By Ryu Jin
Staff Reporter
A working-group meeting for the six-party talks, aimed at preparing for the full-scale negotiation to resolve the standoff over North Korea’s nuclear programs, will be held on May 12 in Beijing, officials said on Thursday.
Each of the six nations _ the two Koreas, the United States, Japan, China and Russia _ announced they have agreed to start the first working-level meeting as they agreed during the second-round talks in February.
As the closing date and agendas have yet to be fixed, the upcoming get-together draws keen attention over whether it could lead to substantial fruits.
``The closing date has not been decided in advance,’’ a South Korean Foreign Ministry official said on condition of anonymity. ``Very candid and in-depth discussions are expected in the upcoming meeting.’’
The official explained Pyongyang and Beijing first made the proposal for the schedule right after Kim Jong-il, the North Korean leader, visited China on April 19 to 21 and then was agreed upon amongst the other four participating nations.
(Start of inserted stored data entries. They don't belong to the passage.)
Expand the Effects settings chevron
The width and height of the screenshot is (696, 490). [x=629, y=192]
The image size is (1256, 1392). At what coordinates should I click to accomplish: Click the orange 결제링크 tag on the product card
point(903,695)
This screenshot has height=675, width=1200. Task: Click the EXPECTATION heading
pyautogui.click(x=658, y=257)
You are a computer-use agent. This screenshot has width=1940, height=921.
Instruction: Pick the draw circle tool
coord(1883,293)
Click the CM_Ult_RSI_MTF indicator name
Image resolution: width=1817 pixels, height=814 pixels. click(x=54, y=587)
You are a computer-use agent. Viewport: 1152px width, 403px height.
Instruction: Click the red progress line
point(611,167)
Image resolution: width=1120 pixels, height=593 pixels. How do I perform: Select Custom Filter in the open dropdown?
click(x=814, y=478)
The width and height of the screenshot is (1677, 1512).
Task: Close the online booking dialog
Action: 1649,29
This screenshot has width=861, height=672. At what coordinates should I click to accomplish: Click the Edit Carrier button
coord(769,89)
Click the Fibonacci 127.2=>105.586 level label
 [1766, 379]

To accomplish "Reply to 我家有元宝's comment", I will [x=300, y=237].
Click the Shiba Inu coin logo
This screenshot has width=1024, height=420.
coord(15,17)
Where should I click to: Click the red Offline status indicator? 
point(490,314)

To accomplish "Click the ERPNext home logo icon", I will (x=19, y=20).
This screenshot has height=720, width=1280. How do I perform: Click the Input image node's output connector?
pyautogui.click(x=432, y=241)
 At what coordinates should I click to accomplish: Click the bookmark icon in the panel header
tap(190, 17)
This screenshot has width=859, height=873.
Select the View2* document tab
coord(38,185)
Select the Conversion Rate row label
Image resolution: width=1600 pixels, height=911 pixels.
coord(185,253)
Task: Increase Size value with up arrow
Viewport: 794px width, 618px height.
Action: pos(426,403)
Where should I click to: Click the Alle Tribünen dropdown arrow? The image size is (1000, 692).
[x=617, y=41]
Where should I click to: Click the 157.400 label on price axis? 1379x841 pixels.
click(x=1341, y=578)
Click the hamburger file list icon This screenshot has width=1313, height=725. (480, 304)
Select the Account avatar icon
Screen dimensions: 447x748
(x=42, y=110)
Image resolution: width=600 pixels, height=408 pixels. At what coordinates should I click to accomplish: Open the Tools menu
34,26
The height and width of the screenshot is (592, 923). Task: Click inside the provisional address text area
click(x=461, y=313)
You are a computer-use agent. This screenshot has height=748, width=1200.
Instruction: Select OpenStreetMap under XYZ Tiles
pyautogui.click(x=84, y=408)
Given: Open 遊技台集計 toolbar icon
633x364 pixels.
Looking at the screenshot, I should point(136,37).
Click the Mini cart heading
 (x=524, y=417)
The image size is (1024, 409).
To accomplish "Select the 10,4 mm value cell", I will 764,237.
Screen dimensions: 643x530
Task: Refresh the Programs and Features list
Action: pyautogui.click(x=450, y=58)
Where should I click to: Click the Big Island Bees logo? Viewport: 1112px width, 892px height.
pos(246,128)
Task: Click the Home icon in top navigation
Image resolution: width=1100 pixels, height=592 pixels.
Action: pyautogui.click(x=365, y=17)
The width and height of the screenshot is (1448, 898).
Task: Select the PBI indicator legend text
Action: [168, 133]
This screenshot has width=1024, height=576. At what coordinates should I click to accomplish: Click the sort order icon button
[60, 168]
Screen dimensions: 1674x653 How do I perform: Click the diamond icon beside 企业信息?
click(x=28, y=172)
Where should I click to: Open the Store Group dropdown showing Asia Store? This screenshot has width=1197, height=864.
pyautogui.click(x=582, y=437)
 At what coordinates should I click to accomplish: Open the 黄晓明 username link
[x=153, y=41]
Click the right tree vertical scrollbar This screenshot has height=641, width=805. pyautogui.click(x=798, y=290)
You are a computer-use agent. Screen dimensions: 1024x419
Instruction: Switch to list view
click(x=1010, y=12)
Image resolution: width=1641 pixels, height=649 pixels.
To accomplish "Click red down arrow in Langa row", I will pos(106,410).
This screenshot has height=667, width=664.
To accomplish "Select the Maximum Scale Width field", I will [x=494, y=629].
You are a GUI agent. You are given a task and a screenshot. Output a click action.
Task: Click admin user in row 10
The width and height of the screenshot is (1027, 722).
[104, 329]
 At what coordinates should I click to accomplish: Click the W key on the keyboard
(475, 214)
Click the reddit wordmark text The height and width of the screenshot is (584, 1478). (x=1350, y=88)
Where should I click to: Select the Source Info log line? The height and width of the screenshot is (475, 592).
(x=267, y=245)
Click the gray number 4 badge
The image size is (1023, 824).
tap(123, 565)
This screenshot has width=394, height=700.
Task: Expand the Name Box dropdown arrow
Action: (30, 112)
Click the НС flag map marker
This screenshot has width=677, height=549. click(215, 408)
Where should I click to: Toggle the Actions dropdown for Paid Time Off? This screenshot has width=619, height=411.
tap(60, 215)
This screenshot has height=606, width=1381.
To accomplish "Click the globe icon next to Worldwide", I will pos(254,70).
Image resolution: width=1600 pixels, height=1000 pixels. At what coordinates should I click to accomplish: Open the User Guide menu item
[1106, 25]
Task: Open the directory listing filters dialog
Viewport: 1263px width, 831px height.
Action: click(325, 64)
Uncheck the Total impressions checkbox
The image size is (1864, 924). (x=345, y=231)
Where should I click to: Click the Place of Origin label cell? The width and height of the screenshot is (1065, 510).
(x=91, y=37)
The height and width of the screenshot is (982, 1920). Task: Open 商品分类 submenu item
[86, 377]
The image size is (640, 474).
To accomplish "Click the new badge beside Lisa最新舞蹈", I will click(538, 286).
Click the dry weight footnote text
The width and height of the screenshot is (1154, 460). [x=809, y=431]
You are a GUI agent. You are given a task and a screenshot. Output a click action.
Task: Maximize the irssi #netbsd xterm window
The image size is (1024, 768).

Ning Fukui, Beijing’s special envoy for Korean Peninsula affairs, came to Seoul yesterday to discuss agendas of next month’s meeting with South Korean officials.
After meeting today with Deputy Foreign Minister Lee Soo-hyuck, who has been the chief Seoul delegate to the previous two rounds of six-party talks, Ning will fly to Washington and Tokyo successively for similar purposes.
The North Korean nuclear impasse erupted in October 2002, when the U.S. claimed that Pyongyang had broken their 1994 nuclear freeze agreement by launching a secret weapons program.
Two rounds of six-party talks hosted by China to smooth out the crisis have so far failed to narrow differences over the U.S. demand and the North’s denial that it was running an enriched-uranium program.
The U.S. wants a complete, verifiable and irreversible dismantling (CVID) of all nuclear programs held by the North, while Pyongyang demands a security guarantee and compensation in return for its abandonment of the nuclear ambitions.